**Objectif 1**
D'après la décision du Conseil constitutionnel, pourquoi M. Bosviel juge-t-il irrégulier le soutien apporté par la station Radio-Freedom à M. Vergès ?
**Objectif 2**
Répondez aux questions suivantes à partir de la décision du Conseil constitutionnel.
(a) À quelles dates ont eu lieu les opérations électorales contestées ?
(b) À quelle date la requête de M. Bosviel a-t-elle été déposée à la préfecture de la Réunion ?
(c) À quelle date les observations du ministre des départements et territoires d'outre-mer ont-elles été enregistrées ?

**Extrait du document**
^^^^
Décision

Décision n° 93-1249 AN du 4 novembre 1993

A.N., Réunion (2ème circ.)
Rejet

Le Conseil constitutionnel,

Vu la requête présentée par M. Jean-François Bosviel, demeurant à Saint-Denis (Réunion), déposée à la préfecture de la Réunion le 7 avril 1993 et enregistrée au secrétariat général du Conseil constitutionnel le 16 avril 1993, et tendant à l'annulation des opérations électorales auxquelles il a été procédé les 21 et 28 mars 1993 dans la 2e circonscription de la Réunion pour la désignation d'un député à l'Assemblée nationale ;

Vu la requête complémentaire présentée par M. Bosviel, enregistrée comme ci-dessus le 24 mai 1993 ;

Vu les observations présentées par le ministre des départements et territoires d'outre-mer, enregistrées comme ci-dessus le 17 mai 1993 ;

Vu le mémoire en défense présenté par M. Paul Vergès, député, enregistré comme ci-dessus le 2 juin 1993 ;

Vu le mémoire en réplique présenté par M. Bosviel, enregistré comme ci-dessus le 21 juin 1993 ;

Vu le nouveau mémoire en défense présenté par M. Vergès, enregistré comme ci-dessus le 14 octobre 1993 ;

Vu le mémoire en duplique présenté par M. Bosviel, enregistré comme ci-dessus le 18 octobre 1993 ;

Vu le nouveau mémoire en défense présenté par M. Vergès, enregistré comme ci-dessus le 4 novembre 1993 ;

Vu les autres pièces produites et jointes au dossier ;

Vu l'article 59 de la Constitution ;

Vu l'ordonnance no 58-1067 du 7 novembre 1958 modifiée portant loi organique sur le Conseil constitutionnel ;

Vu le code électoral ;

Vu le règlement applicable à la procédure suivie devant le Conseil constitutionnel pour le contentieux de l'élection des députés et sénateurs ;

Le rapporteur ayant été entendu ;

1. Considérant, en premier lieu, que M. Bosviel soutient que M. Vergès, candidat élu dans la 2e circonscription de la Réunion, a irrégulièrement bénéficié du soutien de la station Radio-Freedom, laquelle aurait ainsi rompu l'égalité entre les candidats et méconnu, tant les dispositions régissant la communication audiovisuelle que celles du premier alinéa de l'article L. 52-1 du code électoral aux termes desquelles « pendant trois mois précédant le premier jour du mois d'une élection et jusqu'à la date du tour de scrutin où celle-ci est acquise, l'utilisation à des fins de propagande électorale de tout procédé de publicité commerciale par la voie de la presse ou par tout moyen de communication audiovisuelle est interdite »
^^^^
**Lignes relatives à la localisation d'éléments sur des écrans**
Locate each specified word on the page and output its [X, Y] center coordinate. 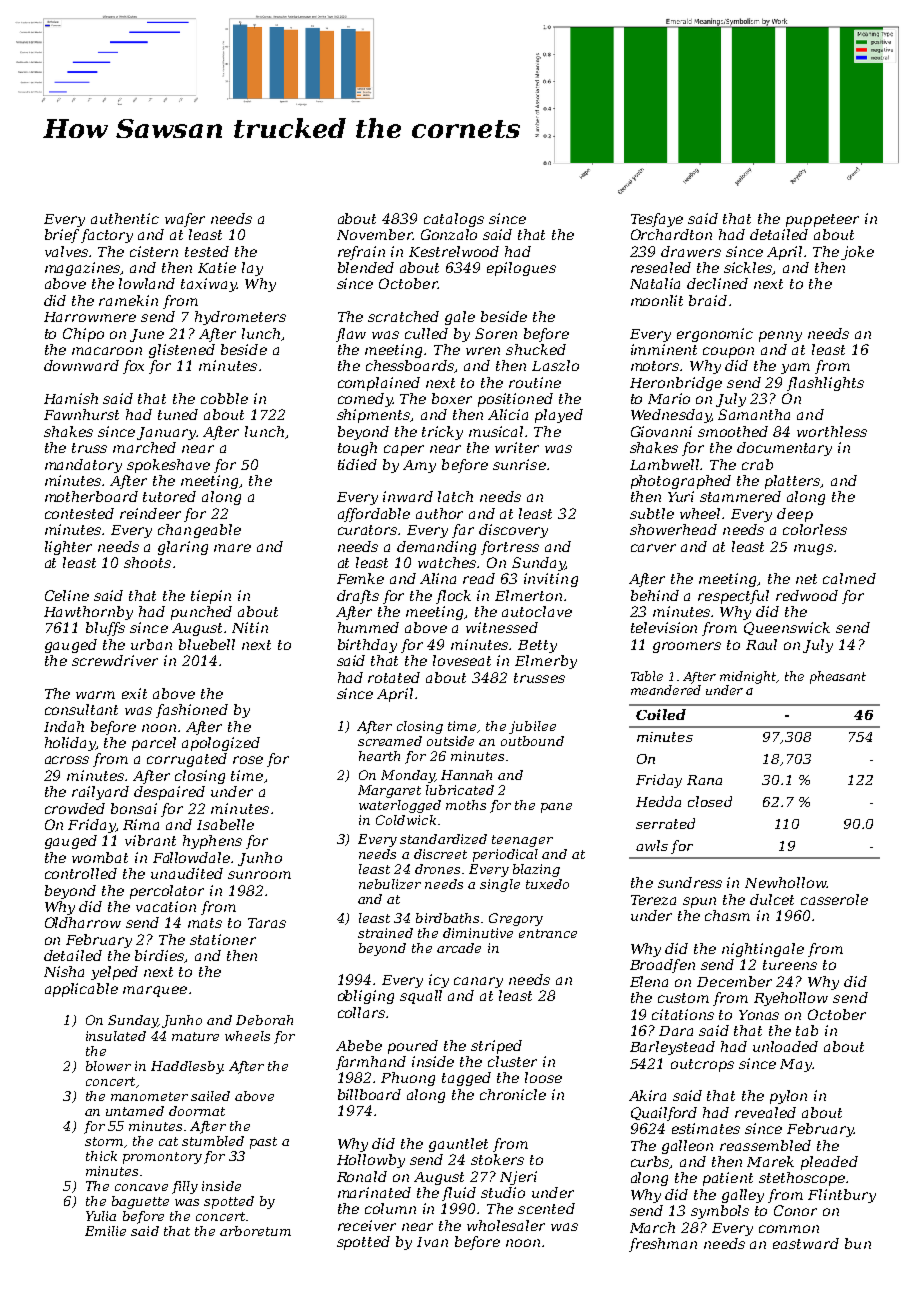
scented [546, 1208]
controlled [81, 873]
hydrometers [240, 318]
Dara [676, 1031]
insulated [116, 1036]
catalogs [454, 220]
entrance [548, 933]
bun [858, 1243]
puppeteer [822, 220]
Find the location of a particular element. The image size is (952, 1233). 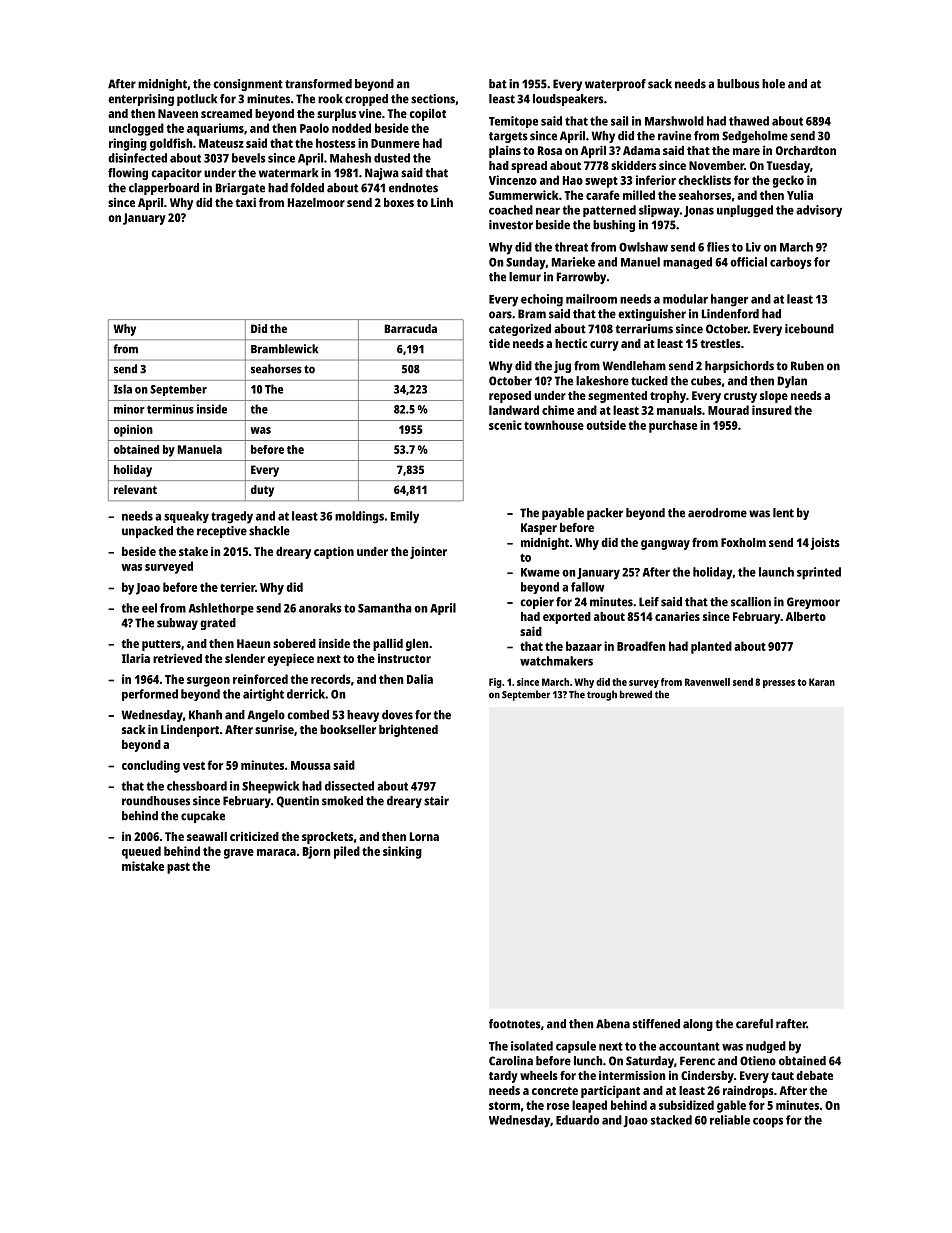

Sunday is located at coordinates (525, 263).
^^^^
**Solution 1**
Selon M. Bosviel, ce soutien aurait rompu l'égalité entre les candidats. Il aurait aussi méconnu les dispositions régissant la communication audiovisuelle ainsi que le premier alinéa de l'article L. 52-1 du code électoral. Cet alinéa interdit, pendant la période précédant l'élection, l'utilisation à des fins de propagande électorale de tout procédé de publicité commerciale par la presse ou par tout moyen de communication audiovisuelle.

**Solution 2**
(a) Les 21 et 28 mars 1993.
(b) Le 7 avril 1993.
(c) Le 17 mai 1993.